* _Bloque de texto_:
Lo anterior se tornó en un conflicto para Mateo cuando llegó la adolescencia, puesto que empezó a reprimir y penalizar este deseo. Sin lugar a dudas, los discursos contra los deseos sexoafectivos entre personas del mismo sexo ya estaban arraigados en él, principalmente el religioso –cristiano, católico y conservador– que se repite coloquialmente y que dice algo así como: “Dios creó al hombre para que desee a la mujer, y viceversa. Cualquier otra forma es pecado”.
Por lo que Mateo, en ese entonces un devoto católico, trató de hacer callar su deseo durante toda su adolescencia. Silenciarlo fue el camino a tomar. Y al mismo tiempo, intentó entablar una relación con una mujer y con otra, pero sin éxito alguno. Ahora lee esto desde el humor: ¡Nunca le gustó a las mujeres! No obstante, su deseo por otros hombres era demasiado fuerte. Rugía dentro de sí, pese a los intentos de silenciarlo con represión y dosis de moral y culpa cristiana. Mateo recuerda que como a los quince años, aproximadamente, confesó por primera vez a un sacerdote católico su secreto, pero el cura ni se inmutó y decidió enfocarse en otras experiencias del adolescente. Mateo sintió que el problema que tenía era suyo, internamente. Como se dice coloquialmente: “La procesión va por dentro”.
Luego de salir del colegio, y tras dos años de experiencia universitaria, Mateo decidió entrar al Seminario y hacerse sacerdote católico: era uno de sus anhelos desde niño. Pero llevaba con él un gran secreto, que confiaba Dios le ayudaría a “sanar”. No obstante, en el Seminario su deseo se desbordó, puesto que vivía en confinamiento y rodeado de hombres. La tentación era demasiado grande. No hubo Dios que lograra domar al deseo. Y esto lo tenía intranquilo en términos psicológicos y espirituales. Por lo que decidió compartir, con un par de sacerdotes, lo que por años había tenido oculto: deseaba a otros hombres. Los clérigos, al igual que el confesor de la adolescencia, ni se inmutaron al respecto, al contrario, le ayudaron a tranquilizarse. Pero tuvo que dejar el Seminario para lograr estabilizarse.

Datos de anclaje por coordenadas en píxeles
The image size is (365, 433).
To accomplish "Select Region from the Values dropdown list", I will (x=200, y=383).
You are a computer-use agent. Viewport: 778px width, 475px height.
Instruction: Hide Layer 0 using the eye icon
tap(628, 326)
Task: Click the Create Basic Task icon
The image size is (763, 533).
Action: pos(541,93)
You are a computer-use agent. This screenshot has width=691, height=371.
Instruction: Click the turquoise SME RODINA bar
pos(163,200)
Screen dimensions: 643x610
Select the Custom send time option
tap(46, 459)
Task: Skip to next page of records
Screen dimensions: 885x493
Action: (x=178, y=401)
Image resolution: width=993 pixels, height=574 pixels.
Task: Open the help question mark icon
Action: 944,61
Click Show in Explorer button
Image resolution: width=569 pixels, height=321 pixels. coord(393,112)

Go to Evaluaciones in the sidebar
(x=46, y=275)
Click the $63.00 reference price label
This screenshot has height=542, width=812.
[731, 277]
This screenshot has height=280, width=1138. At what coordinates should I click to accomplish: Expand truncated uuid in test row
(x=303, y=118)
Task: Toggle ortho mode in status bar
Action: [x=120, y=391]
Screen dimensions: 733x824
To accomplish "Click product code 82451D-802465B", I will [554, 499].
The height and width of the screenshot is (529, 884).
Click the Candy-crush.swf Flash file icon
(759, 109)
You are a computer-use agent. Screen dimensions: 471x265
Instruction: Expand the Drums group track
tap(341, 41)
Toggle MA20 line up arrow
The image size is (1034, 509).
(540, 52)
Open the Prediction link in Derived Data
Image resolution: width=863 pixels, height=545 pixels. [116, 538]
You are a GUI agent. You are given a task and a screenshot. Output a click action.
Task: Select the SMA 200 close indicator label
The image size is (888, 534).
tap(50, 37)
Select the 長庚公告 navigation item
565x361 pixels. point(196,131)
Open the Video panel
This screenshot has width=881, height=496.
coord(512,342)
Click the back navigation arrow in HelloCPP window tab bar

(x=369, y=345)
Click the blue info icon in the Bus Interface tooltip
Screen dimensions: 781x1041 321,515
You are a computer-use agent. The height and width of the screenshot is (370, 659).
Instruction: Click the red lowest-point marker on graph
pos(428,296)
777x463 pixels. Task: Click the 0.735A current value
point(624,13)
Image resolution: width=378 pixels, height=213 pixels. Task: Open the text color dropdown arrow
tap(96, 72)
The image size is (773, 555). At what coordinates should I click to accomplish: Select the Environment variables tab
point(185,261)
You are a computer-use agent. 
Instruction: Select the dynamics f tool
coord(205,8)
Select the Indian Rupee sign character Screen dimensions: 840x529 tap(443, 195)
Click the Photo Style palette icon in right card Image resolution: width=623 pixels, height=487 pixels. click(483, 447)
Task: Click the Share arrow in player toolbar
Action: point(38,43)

* _Lista de tareas_:
• 1. En el relato sobre Mateo, ¿a qué edad aproximada le confesó Mateo su secreto a un sacerdote por primera vez?
• 2. Prolonga el relato sobre Mateo desde el punto en que termina.
Los registros son un material aparte del relato sobre Mateo.

* _Respuestas del ejercicio_:
• 1. Como a los quince años.

• 2.
Inesperadamente, fue gracias a esta experiencia en esta institución católica que Mateo pudo expresar su deseo y empezar un camino de reconciliación con este y consigo mismo porque, por primera vez para él, se hizo evidente que el problema Mateo lo llevaba por dentro: no aceptaba su propio deseo.
Después del Seminario, regresó a la vida civil y a la universidad, y al mismo tiempo llegaron años de terapia para cuestionar los discursos que tenía por verdad, para mirar de forma distinta al deseo sexoafectivo entre personas del mismo sexo, para reconciliarse con su propio deseo y para poder nombrarse como homosexual. Además, este proceso de sanación personal también incluyó un cambio en la mirada sobre la fe: cambió su imagen de Dios y su visión sobre la Biblia. Vinieron crisis, tensiones, enojos, cuestionamientos y reconciliaciones con Dios. Pasó por el agnosticismo, ateísmo y la creencia. Nunca fue un proceso lineal, sino un caos. Ahora Mateo reconoce que muchos de los textos bíblicos usados contra la homosexualidad responden a malas interpretaciones de las personas traductoras y sus sesgos homofóbicos, y al mismo tiempo sabe que otro Dios es posible, uno que creó la diversidad humana y la ama. Una persona creyente como él podría pensar que Dios sí le ayudó a “sanar”, aliviando realmente lo que era el problema: la aversión al propio deseo.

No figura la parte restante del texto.